The Unseen Struggle of a Child


I am currently reading Erika Christakis’ book entitled ‘The Importance of Being Little: What Preschoolers Really Need from Grownups’. I still have a few more chapters left, and while I have a lot to say on how the book is organised (it’s really hard to pinpoint the proofs put forward and follow the arguments) I am struck by a number of anecdotes, examples and snippets written.

One particular passage I couldn’t help but sharing here is this, a description of how a child may struggle to put on her coat (or perhaps, any other item of clothing) all by herself, in a kindergarten setting:

Occupational therapists use a concept called motor planning to describe the steps required to plan and carry out a series of movement. Putting a coat involves more than just sticking your arms through two sleeves. From the moment a young child is instructed to put on her coat, she has to think about how to move her body from one place to another, without bumping into her peers or knocking over their block tower. Then she has to position her body so she can grab the coat without pulling her backpack off the hook or pushing her boots to the floor. Then she has to find a big enough space to put her coat on without taking up other people’s space and think about  how she can get her right arm into what only appears to be the left sleeve and the left arm into what appears to be the right sleeve. This of course assumes she can see which part of the coat is the front and which is the back and transpose that visual image to her own body. And forget about zippers and buttons and snow pants and wet gloves that have turned inside out. There are probably dozens of motor planning steps required just to get outside.

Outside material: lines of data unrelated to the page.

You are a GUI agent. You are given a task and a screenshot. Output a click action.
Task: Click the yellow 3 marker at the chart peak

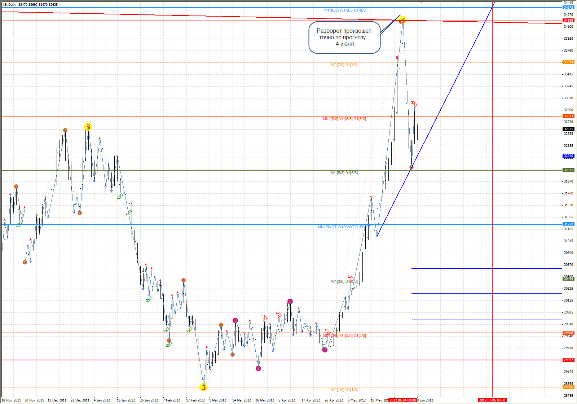click(403, 20)
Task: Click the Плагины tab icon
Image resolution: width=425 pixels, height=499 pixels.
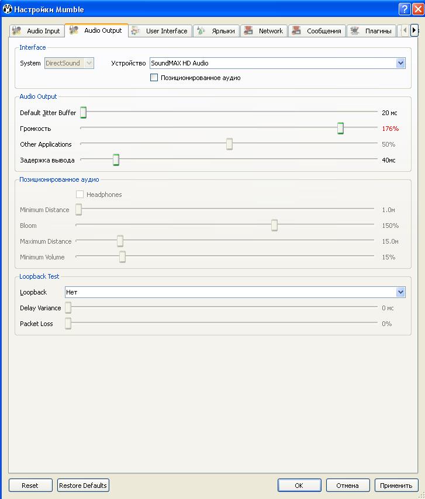Action: click(x=355, y=31)
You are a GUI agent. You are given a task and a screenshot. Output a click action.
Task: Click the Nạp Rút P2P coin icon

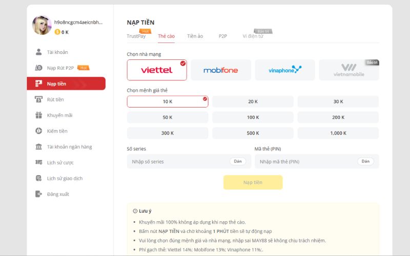click(38, 68)
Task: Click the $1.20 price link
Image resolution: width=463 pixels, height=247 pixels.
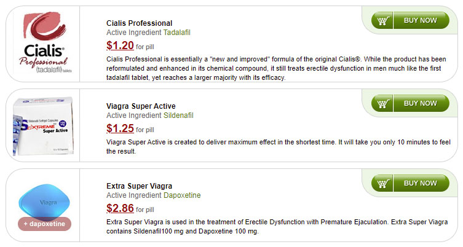Action: (x=120, y=45)
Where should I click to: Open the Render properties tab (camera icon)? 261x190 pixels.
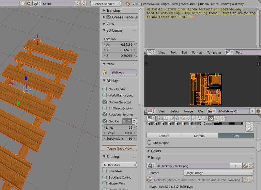pyautogui.click(x=161, y=118)
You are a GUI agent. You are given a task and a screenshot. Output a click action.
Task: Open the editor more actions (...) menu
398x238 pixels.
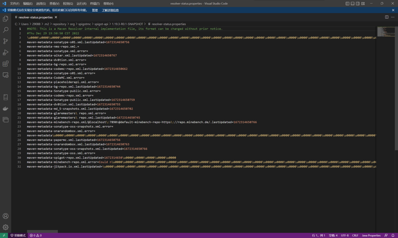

If you are still not overwhelmed by that description, imagine instead having to fumble in a spacesuit in zero gravity with a wrench the size of a pair of tweezers and being asked to repair a two-hundred-million-dollar telescope on the international space station before being blown off -structure by satellite debris, like Sandra Bullock in the movie Gravity.

Just yesterday we were arguing over his refusal to take shower. I told him showering is easy and simple: take of your pants and shirt, step into the shower, pee, brush your teeth, use the shower gel, rinse, dry your body, put on your fresh clothes, and voila, you are ready to play again. To that he screamed: No, showering is difficult and a long process!

After reading the above passage, I could not help but feeling a little more emphatic.

Sure, if I list it down like that the process seems trivial to me, we adults can do these mindlessly with our eyes close. But to a 4-year-old child who has just mastered putting on and taking off clothes by himself in less than a few months, it indeed involves hard work, if from a child’s eyes the steps to take are as challenging as the author described.

Luckily, my husband has a little more empathy than I do – and seems to understand well how the brain of a child works: you will see how he lists down all the moves needed for my son to pee and clean himself, how to jump, how to turn an inside-out shirt to its right side. I could see how this approach eases the process for our son, but pheww, the waiting you have to endure for the process to finish, when you have a lot of other things to do will make any trace of empathy fly out the window. That methodic approach of the husband gives birth to another methodical person in my household (it is not something I truly dislike, but I am more carefree and now I have two persons commenting on how I do works).

But then again, that’s what a parent does. We do what is right, which is to be patient, and not what is convenient for us.

And surely, the saying ‘practice makes perfect’ is now applicable to both of us.